A Facebook friend of mine recently lost his mind when his college statistics professor referred to a pound-sign (#) as a hashtag (also #).
Now, I don’t need that kind of willful lack of perspective in my life #tyvm, but I just had to wiki ‘hashtag.’ What started as an innocent attempt to discover the origin of a word quickly devolved into a meme drenched frenzy, until I ended up at Hashtag.com.
What is it? Where did it come from? Why are freshly coiffed young people checking their phones in heraldic tunics with #sparklepony on standby? I quickly dispatched our research team to get to the bottom of this internet mystery. Here are our top 5 theories about the nature of this #fabulous web enigma.
1. LinkedIn’s daring new venture in #ambiguity.
LinkedIn, capitalizing on its already stellar reputation for #networking websites that may or may not be worth your time, is rolling out its new #ChatRoulette inspired career site, in which under-qualified recent graduates are given 30 seconds to prove to prospective employers that, yes, their Master of Theatrical Arts degree totally qualifies them to work your corporation’s front desk – with style, panache and jazz hands. The #buzzword drenched title and info pop-up both indicate that you can build your resume, start an incredible career, save the world and get #kewl prizes while doing so! If that doesn’t get your 25-year-old #Millennial off the couch and out of your basement, nothing will!
2. Tinder for the Royal Family
What did centuries of #inbreeding and 1st cousin marriages teach the royal family? #TOTALLYAWESOME. Sure, their eyes are all creepily close together, but damned if it didn’t manage to net Kate Middleton; maybe the hottest thing to happen to royalty since The Tudors was still a thing. In this day and age it can be hard for young Royals-on-the-go to find nearby relatives with similar preferences for unearned respect and fame. Everything else on the site? #smokescreen
3. Dog meme creator’s much win, many impressive project.
4. Out of touch yet brazenly over-confident and condescending Boomer website.
This site has deployed the same philosophy Boomers apply to their career: Resumes peppered with buzzwords and jargon. Interview answers like something from a #cocaine fuelled cliché parrot and a decades long track record of lackluster performance kept alive only through bluster and entitlement. (#rant) And it’s gonna be bigger than Facebook and YouTube combined – because they don’t know what those are.

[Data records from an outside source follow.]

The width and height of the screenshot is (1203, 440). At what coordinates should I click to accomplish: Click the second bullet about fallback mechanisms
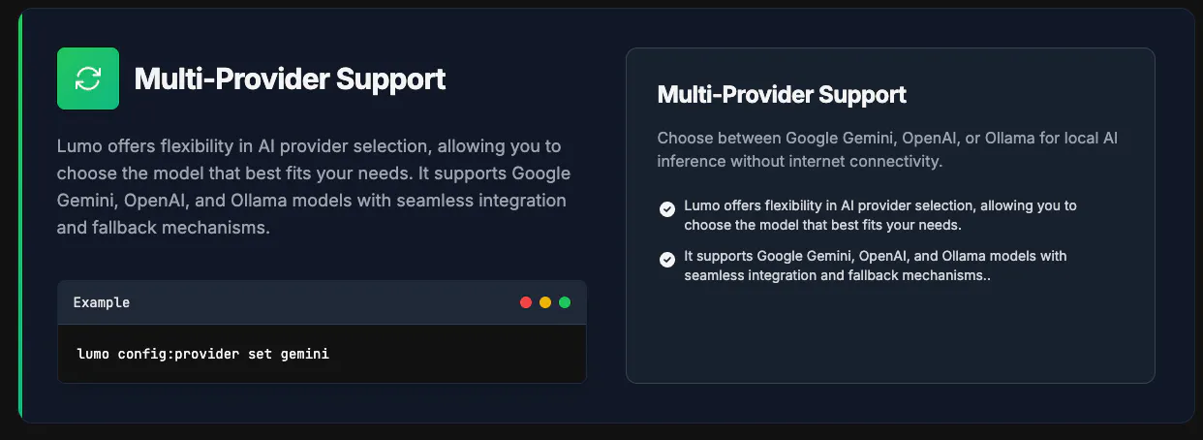point(876,266)
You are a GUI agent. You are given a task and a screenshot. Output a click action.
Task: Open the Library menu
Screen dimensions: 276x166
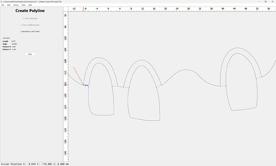pyautogui.click(x=16, y=5)
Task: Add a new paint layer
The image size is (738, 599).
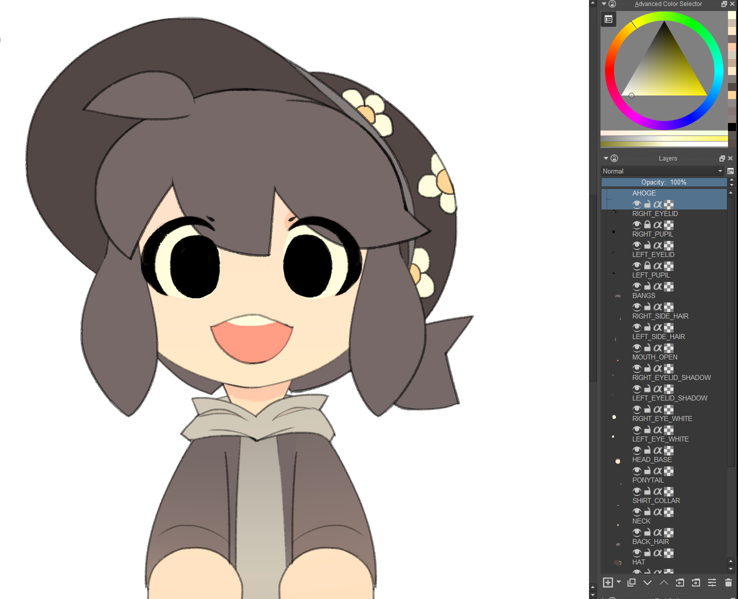Action: [x=608, y=583]
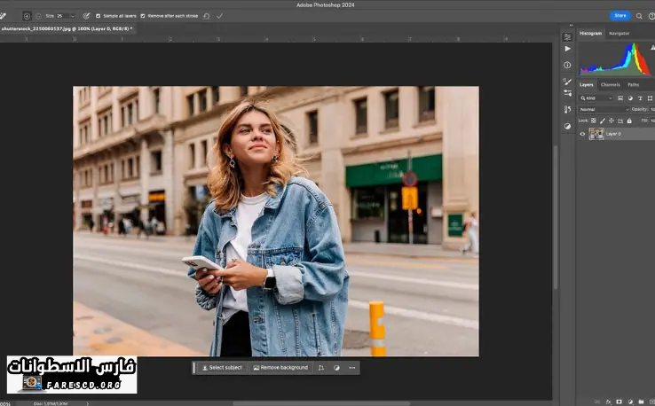Image resolution: width=655 pixels, height=406 pixels.
Task: Toggle Remove after each stroke checkbox
Action: [143, 16]
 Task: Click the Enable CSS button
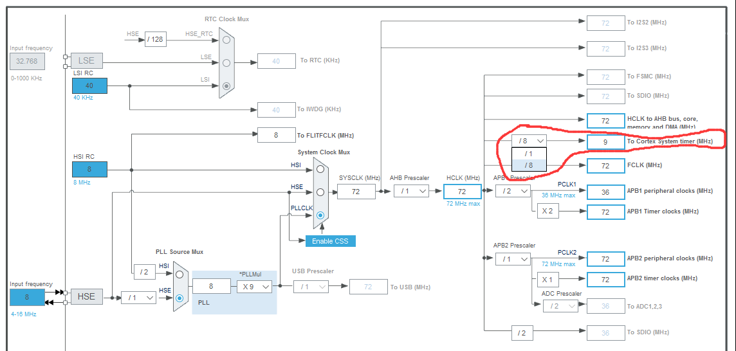(x=331, y=241)
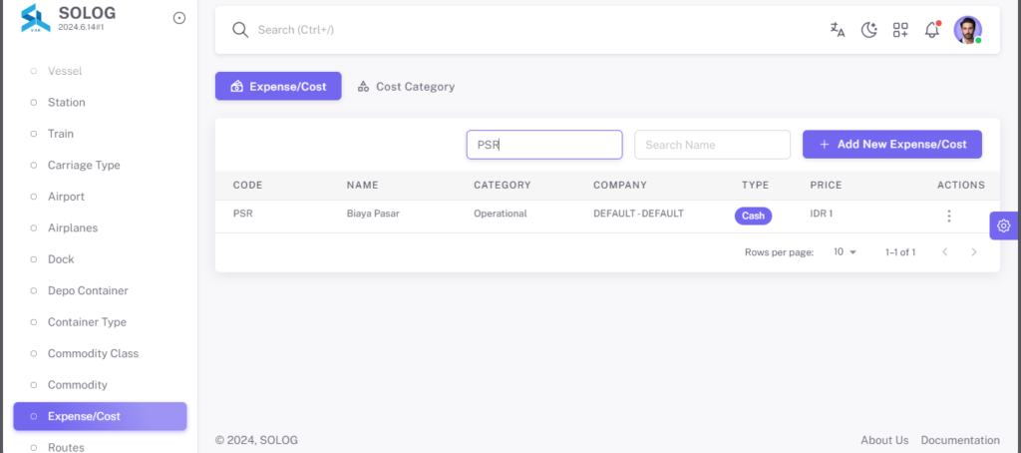Click the SOLOG logo icon

(x=35, y=18)
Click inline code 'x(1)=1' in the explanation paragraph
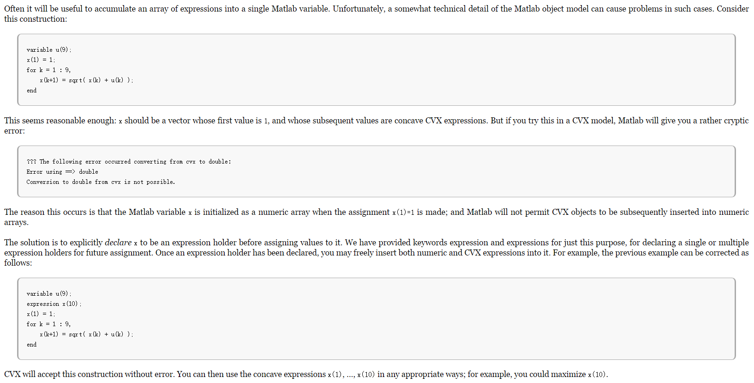Screen dimensions: 754x383 (403, 213)
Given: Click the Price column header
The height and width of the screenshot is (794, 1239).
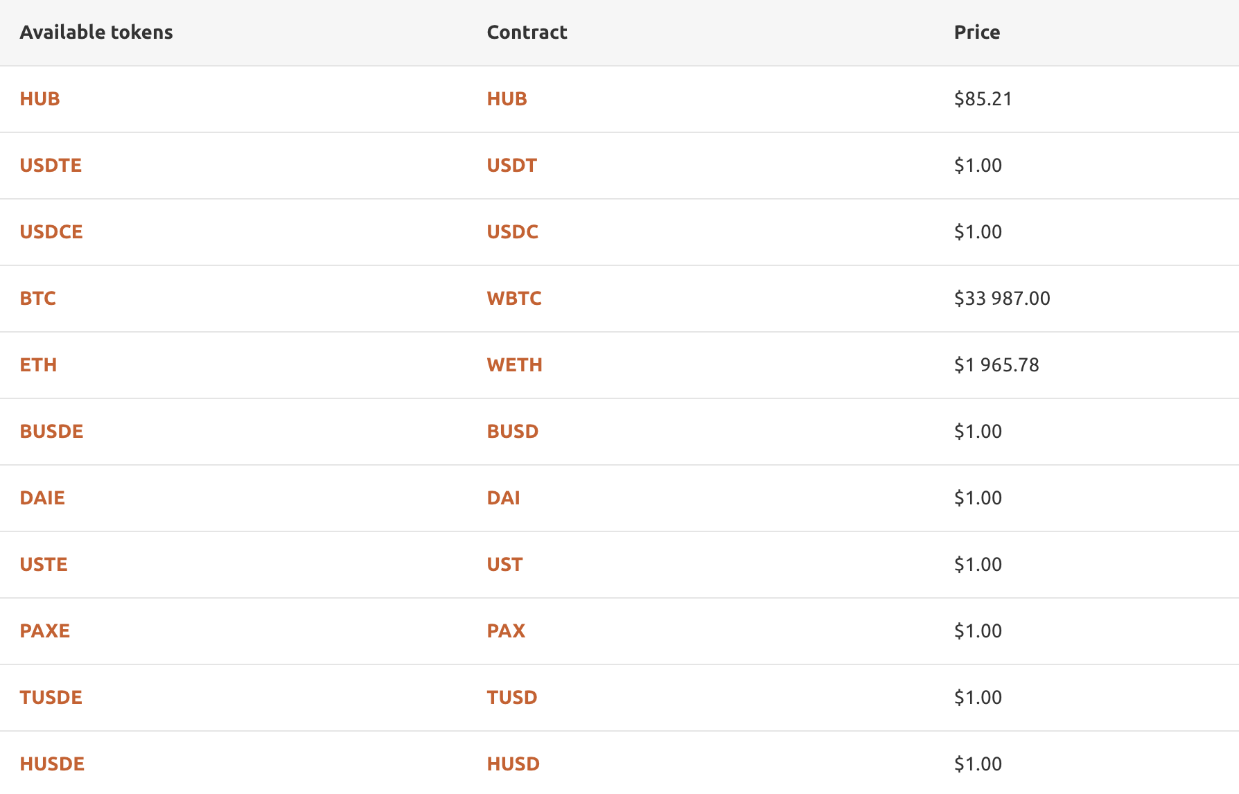Looking at the screenshot, I should (x=976, y=33).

Platitude driven hardline sales techniques are a proven, efficient, next-gen, award-winning, most advanced in the field way to get people to buy into your product without even knowing #wtf your selling, and Hashtag.com has managed to distill that down to its please-god-just-retire-already essence.
5. Something Mom will instantly give her email to, no questions asked.

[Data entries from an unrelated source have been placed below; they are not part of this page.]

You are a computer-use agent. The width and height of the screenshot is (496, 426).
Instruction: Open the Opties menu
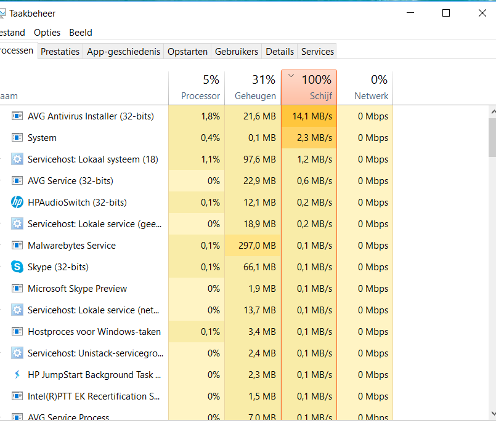pos(47,33)
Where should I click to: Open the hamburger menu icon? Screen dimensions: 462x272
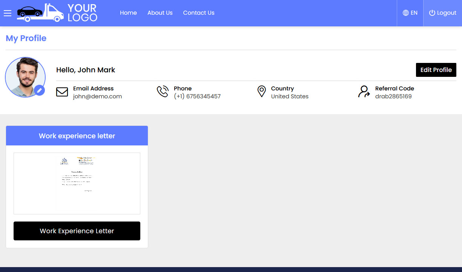[x=8, y=13]
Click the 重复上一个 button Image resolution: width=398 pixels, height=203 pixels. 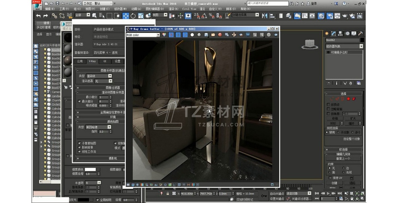[343, 159]
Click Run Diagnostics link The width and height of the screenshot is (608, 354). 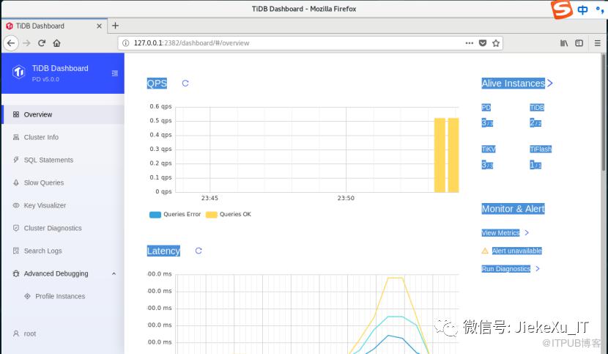coord(506,269)
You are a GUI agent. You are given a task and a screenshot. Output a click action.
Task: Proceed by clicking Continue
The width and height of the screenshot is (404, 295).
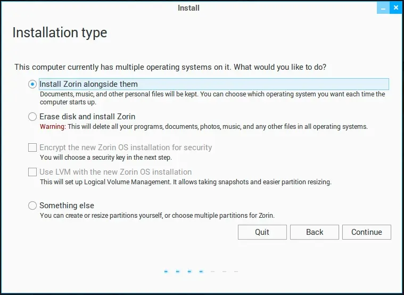pos(366,232)
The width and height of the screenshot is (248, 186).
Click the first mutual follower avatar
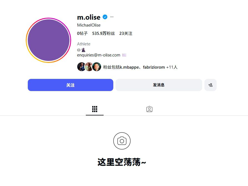81,67
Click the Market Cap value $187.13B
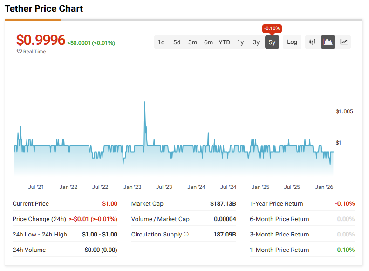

Alliances? Triumphs? A Royal freakin invite?! Heck yeah, Mom wants some of that! The same person who was afraid of the ATM 8 years ago (true story…) is now gleefully charging full steam ahead into a #smutstorm of unwanted penis growth related emails; and you’re going to be the first person she calls in a panic.

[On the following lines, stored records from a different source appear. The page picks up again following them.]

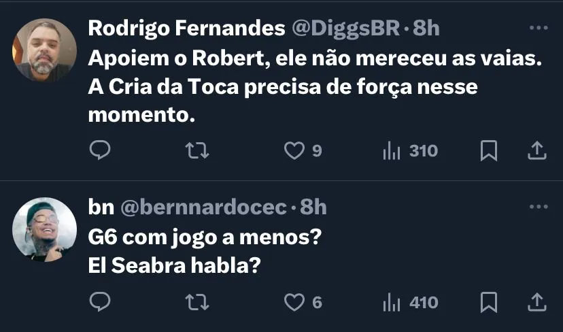Image resolution: width=563 pixels, height=332 pixels.
Task: Bookmark Rodrigo Fernandes' tweet
Action: [x=488, y=150]
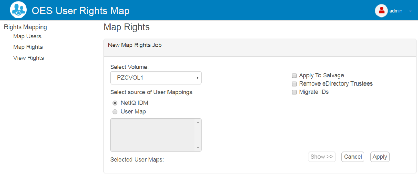Click the OES User Rights Map logo icon
Viewport: 418px width, 180px height.
click(18, 10)
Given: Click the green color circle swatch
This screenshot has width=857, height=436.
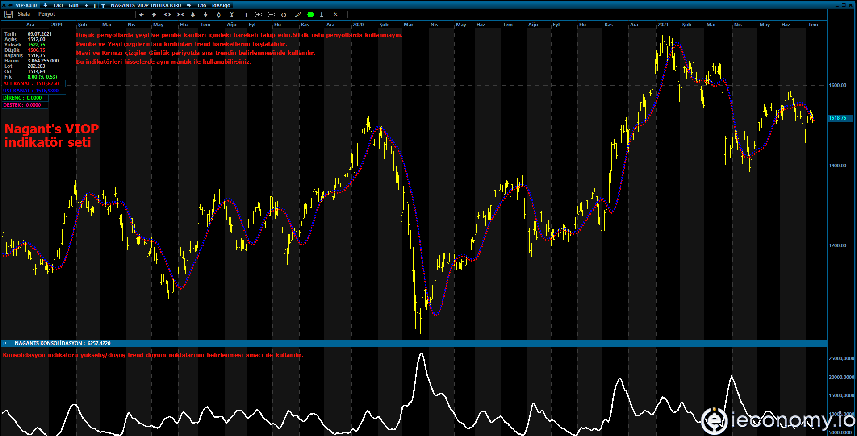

Change her email? Hell no she-will-not! She’s very attached to bestmomever[date you were born]@yahoo.com. You need to fix it. You never call anyway so she’s not surprised you haven’t done it yet. And why haven’t you visited like you said you would?! And what are you doing Christmas? She’s making your favorite!
At least some good will come of it – apparently the prince of a small African nation needs her, and her alone, to get his money into/out of the country. All he needs is her bank account number, password and maiden name. But no, he’s legit, Mom assures you.
She saw his #LinkedIn profile.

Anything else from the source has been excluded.